REQUIRED WORK:
[A] From the article on selection bias in NHL data, list the measures the author generated for each TOI bin of forwards.
[B] According to the article on selection bias in NHL data, how many forwards were in the sample the author compiled?
[C] Carry on the article on selection bias in NHL data from its last sentence.

TEXT PROVIDED:
Selection Bias, Methodologies and Outcomes

Updated: July 23, 2013 at 10:30 am by Kent Wilson



By: Patrick D. (SnarkSD) of Fear the Fin


When it comes to statistical analysis the population of interest is everything. Outcomes only apply to the population in the study. Furthermore, any manipulation of the population adds bias to the study. Sometimes this is obvious, but other times it might hide behind a curtain which isn’t obvious, even if we apply tests of statistical significance. That is why methodology is important. In an effort not to bore you, let’s first discuss the more pertinent issue; selection bias, and return to methodology in the end of the article.

On Selecting Data to Use

Analyzing NHL data often involves selecting the largest population one can collect. In hockeymetrics analysts are often forced to do this in order to increase the power of the study (Power is a statistical term meaning the likelihood of a confirmatory result; ie. reject the null hypothesis). But this doesn’t come without perils. I tend to focus on team measures for a variety of reasons, but one of which is I don’t have to deal with as many selection bias issues.

Selection bias refers to an error in the outcomes as a result of the method in which the data was collected or sampled. When analyzing teams, this is easily avoided by collecting as many if not all games in each season, then randomizing the team-games for every year. For analysis of skaters or goalies this is tremendously more difficult. We aren’t working with a natural population with new individuals entering the population at random, nor leaving at random. Individuals are selected (remember Darwin, Survival of the fittest!), on past (not current or intrinsic) characteristics. This is made all the more difficult because these selection pressures are often the same variables we are interested in studying.

One such example is shooting percentage.[1] As Eric T. showed recently, GMs heavily select based on shooting percentage. Any analysis we perform on shooting percentage will feature significant selection bias, which an analyst must take into account.

I ran a simple simulator to show the effects of selection bias on shooting percentage, and then compared it to actual NHL data just to see the fit of the data as a secondary outcome. We are really interested in seeing (our primary outcome) how shooting percentage changes when we introduce selection pressure.

Briefly, I selected every forward to appear on BTN; 5v5 strength, 2007-2012 (N=941), and compiled their GP, and cumulative ice time (TOI) over that time period. I then ran a histogram to see how long (in minutes) each of these players played for in this sample. (Note: this isn’t a study of survivorship because some players are still active at the end of the time period selected):


I selected bins of TOI based on this histogram, with each bin representing approximately 10% of the population. I then generated average TOI/G, average cumulative TOI, GP, and shooting percentage for these bins of forwards.


TOI cut-off 45 155 345 685 1070 1955 2755 3725 4720 6605
On-ice Sh% 3.92% 6.38% 7.20% 6.46% 7.30% 7.47% 7.59% 7.94% 8.50% 9.19%
Avg GP 2.97 11.74 30.29 57.45 86.09 149.93 216.07 280.78 336.77 379.25
Avg total TOI 21.52 91.16 238.59 503.45 859.37 1520.32 2331.42 3230.12 4251.63 5219.34
Avg TOI/G 7.25 7.77 7.88 8.76 9.98 10.14 10.79 11.50 12.62 13.76


On-ice Sh%: On-ice shooting percentage (The shooting percentage of a forward’s team while he is on the ice). GP: Games Played TOI: Time on Ice, 5v5. TOIΓ: Time On Ice per game

As you can see, there is a sharp reduction in the total population early in the career of many forwards. On average, our first 10% barely make it to 3 games, playing an average of 7 min. This steadily increases as we move up to our “elite” players, the top 10% that averaged 379.25 games, playing 13.76 minutes 5v5 per game.

DATA EXTRACT:
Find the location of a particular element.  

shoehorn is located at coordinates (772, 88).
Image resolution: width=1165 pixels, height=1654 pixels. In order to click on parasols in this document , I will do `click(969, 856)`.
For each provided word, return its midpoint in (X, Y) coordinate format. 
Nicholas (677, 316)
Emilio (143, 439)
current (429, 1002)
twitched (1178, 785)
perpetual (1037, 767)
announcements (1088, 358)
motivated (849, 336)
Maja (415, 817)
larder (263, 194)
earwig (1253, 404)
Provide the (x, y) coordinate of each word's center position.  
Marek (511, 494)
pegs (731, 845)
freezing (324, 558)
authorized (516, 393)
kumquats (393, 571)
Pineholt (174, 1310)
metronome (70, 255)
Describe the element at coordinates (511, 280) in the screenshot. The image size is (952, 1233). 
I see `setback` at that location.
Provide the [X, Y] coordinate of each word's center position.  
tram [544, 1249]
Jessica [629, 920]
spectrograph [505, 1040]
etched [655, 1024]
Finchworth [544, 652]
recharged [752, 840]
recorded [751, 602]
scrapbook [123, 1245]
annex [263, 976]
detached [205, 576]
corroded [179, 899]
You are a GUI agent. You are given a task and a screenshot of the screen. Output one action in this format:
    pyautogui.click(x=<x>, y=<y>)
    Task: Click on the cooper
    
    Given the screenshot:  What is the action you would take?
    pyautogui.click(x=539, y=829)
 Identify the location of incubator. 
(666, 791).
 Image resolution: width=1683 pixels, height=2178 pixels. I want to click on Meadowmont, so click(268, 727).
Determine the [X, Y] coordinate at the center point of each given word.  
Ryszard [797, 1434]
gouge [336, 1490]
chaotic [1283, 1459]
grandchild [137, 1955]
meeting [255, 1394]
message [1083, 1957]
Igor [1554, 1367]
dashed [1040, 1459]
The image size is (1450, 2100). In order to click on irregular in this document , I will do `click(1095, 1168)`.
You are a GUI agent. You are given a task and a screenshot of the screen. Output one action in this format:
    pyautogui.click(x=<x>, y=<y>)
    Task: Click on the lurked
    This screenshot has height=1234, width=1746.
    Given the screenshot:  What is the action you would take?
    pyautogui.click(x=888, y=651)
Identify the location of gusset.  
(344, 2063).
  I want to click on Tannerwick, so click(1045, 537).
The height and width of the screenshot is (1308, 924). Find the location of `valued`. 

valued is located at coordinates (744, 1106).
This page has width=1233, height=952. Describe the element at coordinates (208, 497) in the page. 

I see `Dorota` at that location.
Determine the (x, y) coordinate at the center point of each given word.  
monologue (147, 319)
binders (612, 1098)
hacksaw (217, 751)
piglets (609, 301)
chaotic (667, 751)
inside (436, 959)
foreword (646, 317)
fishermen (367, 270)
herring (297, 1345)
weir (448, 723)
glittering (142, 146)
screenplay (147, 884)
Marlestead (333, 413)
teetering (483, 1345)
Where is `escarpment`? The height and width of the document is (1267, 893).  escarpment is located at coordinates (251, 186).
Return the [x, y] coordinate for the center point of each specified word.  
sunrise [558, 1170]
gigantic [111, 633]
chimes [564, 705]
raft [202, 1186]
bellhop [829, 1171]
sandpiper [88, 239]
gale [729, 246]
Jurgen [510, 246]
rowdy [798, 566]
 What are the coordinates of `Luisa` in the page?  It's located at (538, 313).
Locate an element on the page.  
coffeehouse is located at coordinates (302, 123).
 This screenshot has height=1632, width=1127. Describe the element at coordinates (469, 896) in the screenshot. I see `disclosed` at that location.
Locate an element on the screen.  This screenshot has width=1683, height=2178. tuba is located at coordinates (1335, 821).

ANSWERS PER TASK:
[A]
- Average TOI/G
- Average cumulative TOI
- GP
- Shooting percentage

[B] 941 forwards.

[C]
I’m sure your eyes went to On-ice Sh% immediately. There clearly is a trend in shooting percentage here. As our population decreases, (remember we lose 10% every time we move to a new column) our shooting percentage increases until we have our final population shooting at a career rate of 9.19%, well above our total population average of 8.28%. That qualifier is significant however. Our population isn’t decreasing randomly, they are being selected for by GMs, and we know that GMs prefer players with higher career shooting percentages, despite evidence that shooting percentage regressing heavily to the mean.

But maybe GMs and scouts are deft at identifying high shooting percentage players even when they aren’t shooting well. They can see through the initial variance to pick long-term winners, hence the increased shooting percentage of our final 10-20%. While I can’t equivocally prove that wrong, I’d think GMs and scouts are much more likely to act on the results they have, which are players with low shooting percentages and drop them from the NHL. (Which by the way, still wouldn’t explain regression to the mean.)

In order to show how selection bias will result in a population with a career average above the mean I created a simulator in excel. It’s very basic. I created a sample of “simulation” forwards that all have an on-ice shooting percentage of NHL league average 8.28%. I then let them “play” for the average ice time for each bin in our population, (eg. 21 minutes for bin 1, 70 + 21 = 91 total minutes for bin 2).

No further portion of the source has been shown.